Do i must change https://abjd0812.myenterprise.be:8201 URL for https://vault.myenterprise.be:8201 ?

  1. Welcome to the forum - please reformat your message

  1. It seems surprising to me that you have two listener "tcp" blocks. Yes, I do see you’re using that to serve different TLS certificates on port 8200 vs. 9200, but Vault nodes do not talk to each other on their API port, except for the one narrow exception of during the initial join only to a new Raft cluster.

The actual “east-west” traffic in normal operation is flowing on port 8201.
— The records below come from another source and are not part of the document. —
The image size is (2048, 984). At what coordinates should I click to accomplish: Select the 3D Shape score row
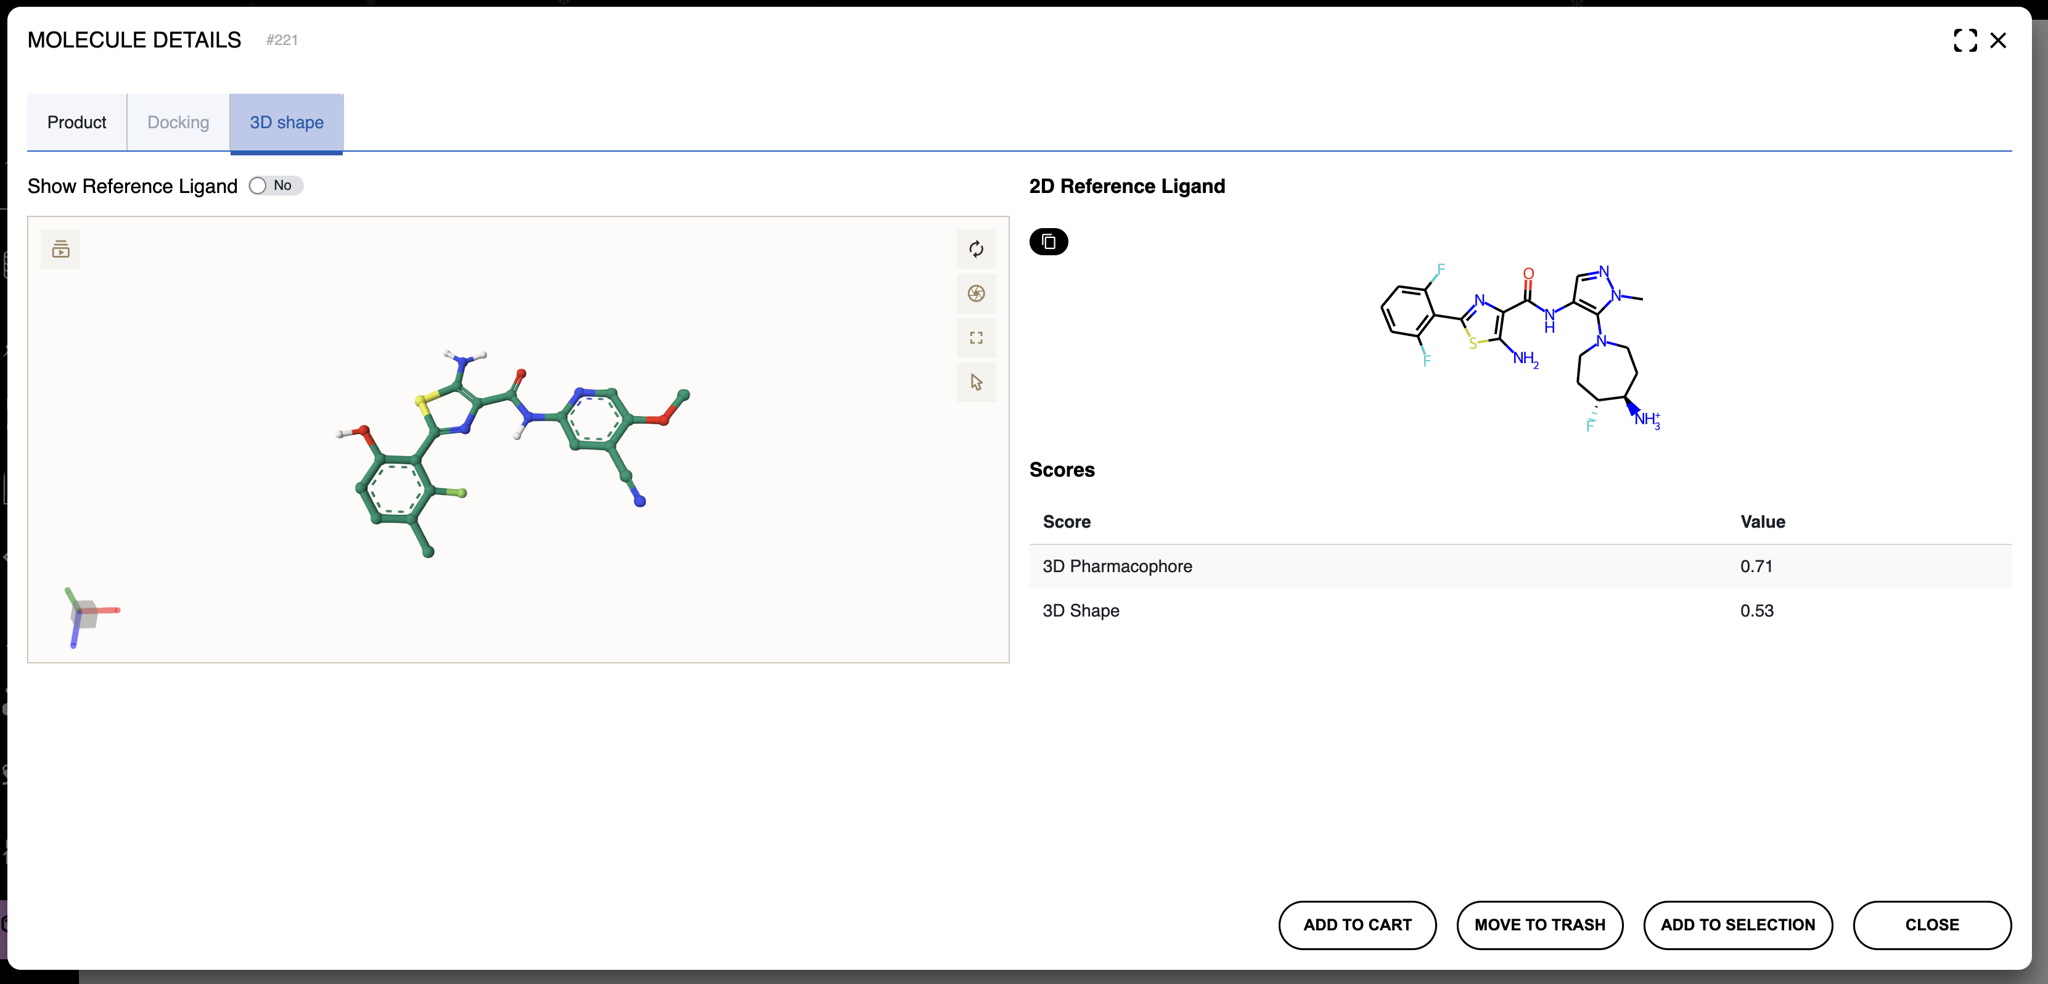[1519, 610]
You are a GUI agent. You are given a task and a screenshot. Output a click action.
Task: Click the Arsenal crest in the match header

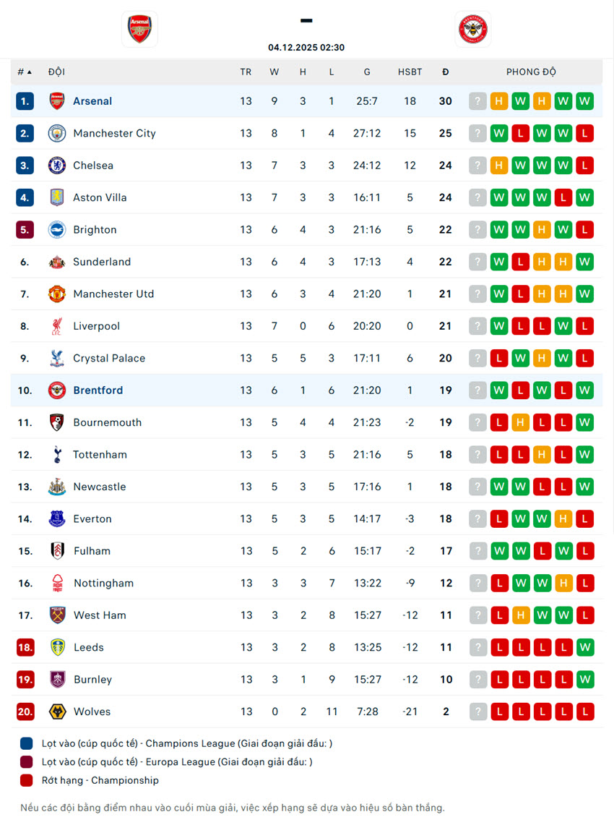click(x=139, y=29)

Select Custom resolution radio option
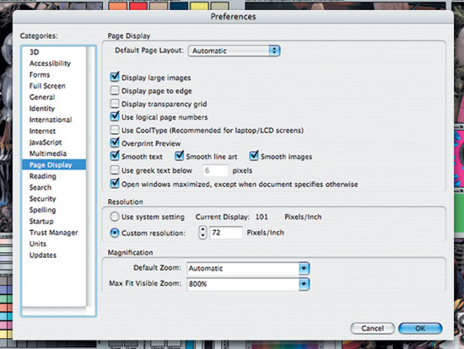click(x=115, y=233)
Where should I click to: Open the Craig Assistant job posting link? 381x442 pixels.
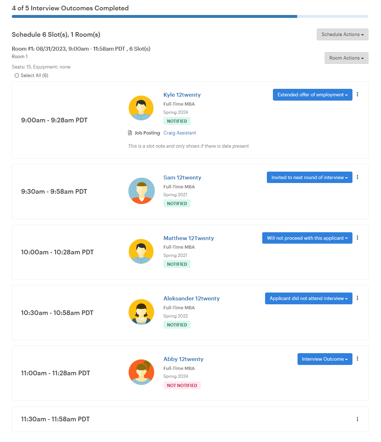[x=180, y=133]
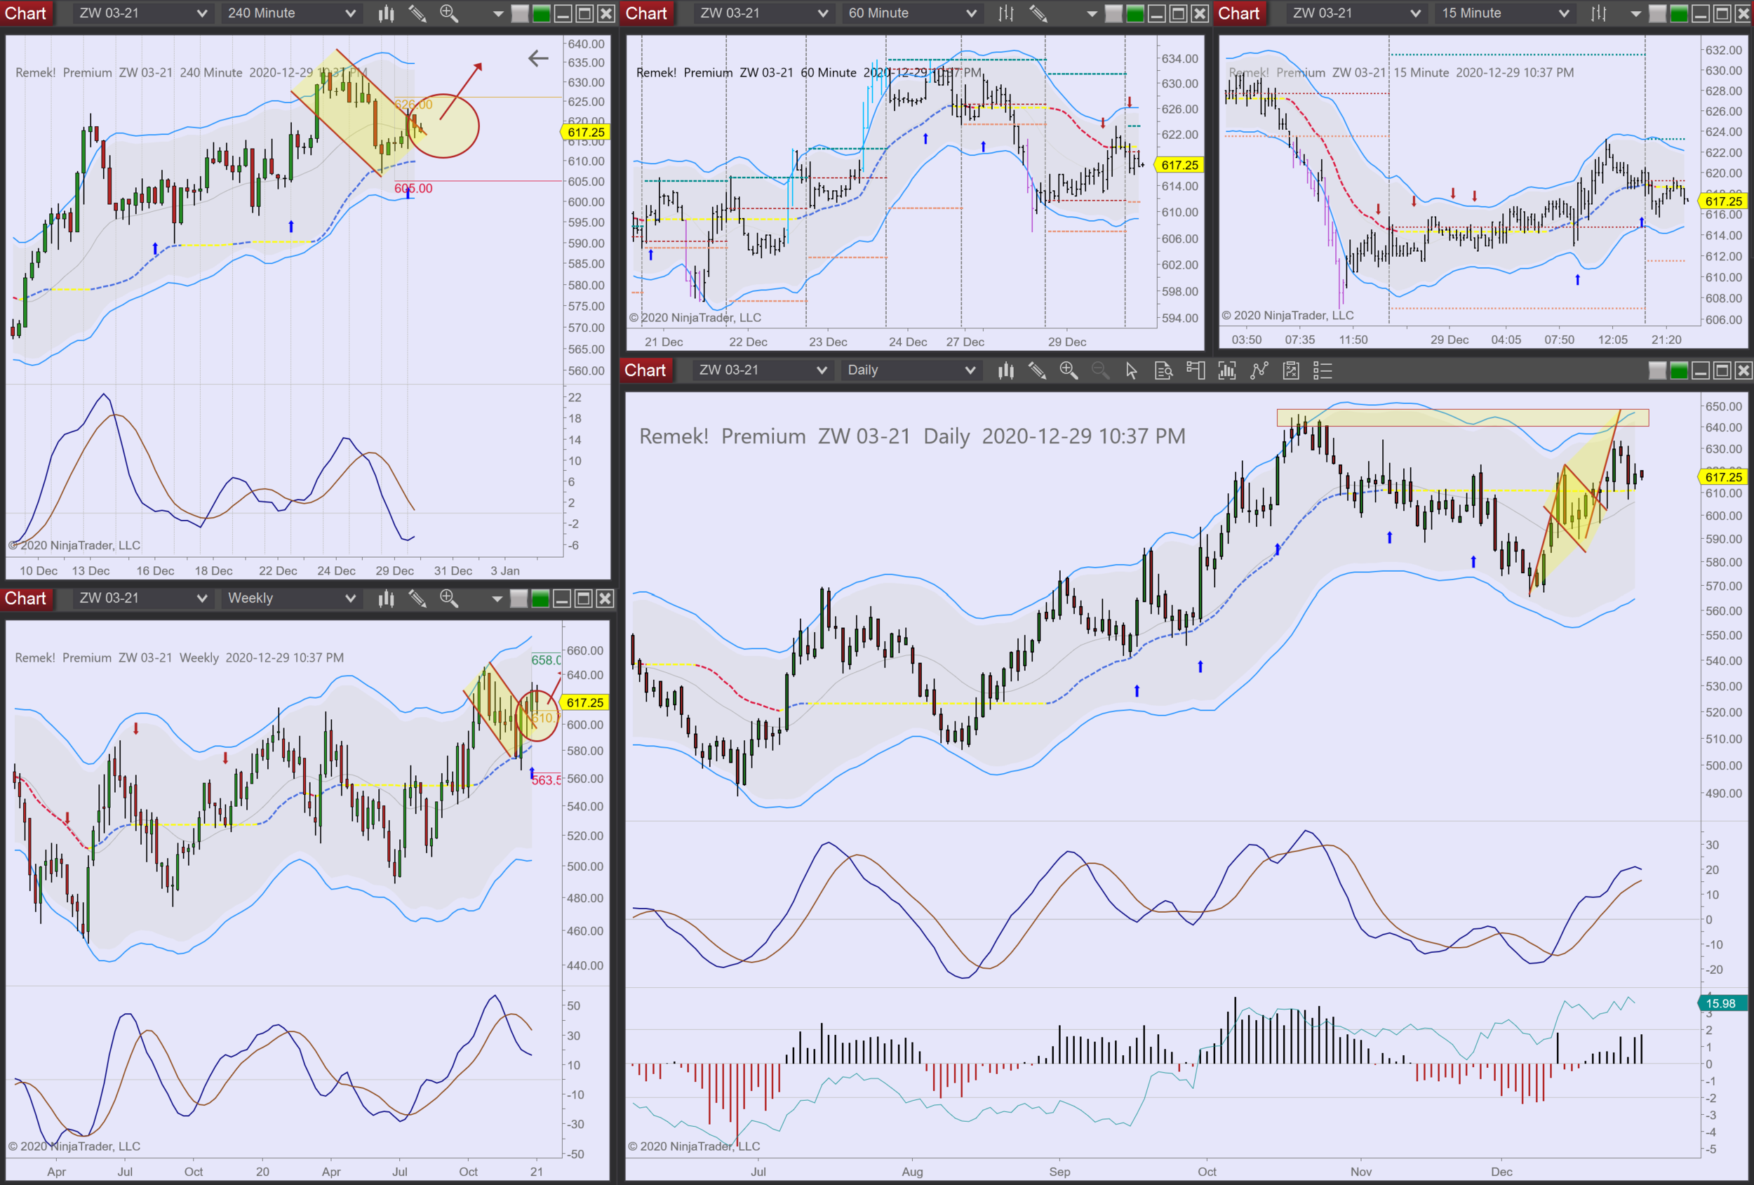The width and height of the screenshot is (1754, 1185).
Task: Expand toolbar overflow arrow in 60 Minute chart
Action: pyautogui.click(x=1091, y=14)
No, you must absolutely not do that, as the Vault cluster_addr must be unique per node, and route directly to a particular node.

Is the listed IP address correct for your nodes?

Are there firewalls that could be blocking connections between nodes?

Is the Vault server process on the destination node actually running at these times? If so, what is the destination Vault logging around this time?

I didn’t want the machine names to appear in the certificate exposed to clients (on the north-south stream) so that’s why I added the second listener.

nop, its for example

hum, there’s no firewall on nodes os system, they are on the same EPG (CISCO ACI), same Datacenter.


i’m sorry but i don’t understand what you mean, can you rephrase again please?

You have a clear error message that explicitly says the Vault leader node encountered a TCP connection refused error when trying to send changes to a follower node.

Now it is necessary to figure out why.

Connection refused usually means that the receiving node isn’t even running, or isn’t listening on that port.

So, I’m suggesting that if the sending node is getting connection refused, you should also be looking at the logs of the receiving node, so figure out what it was doing during that time.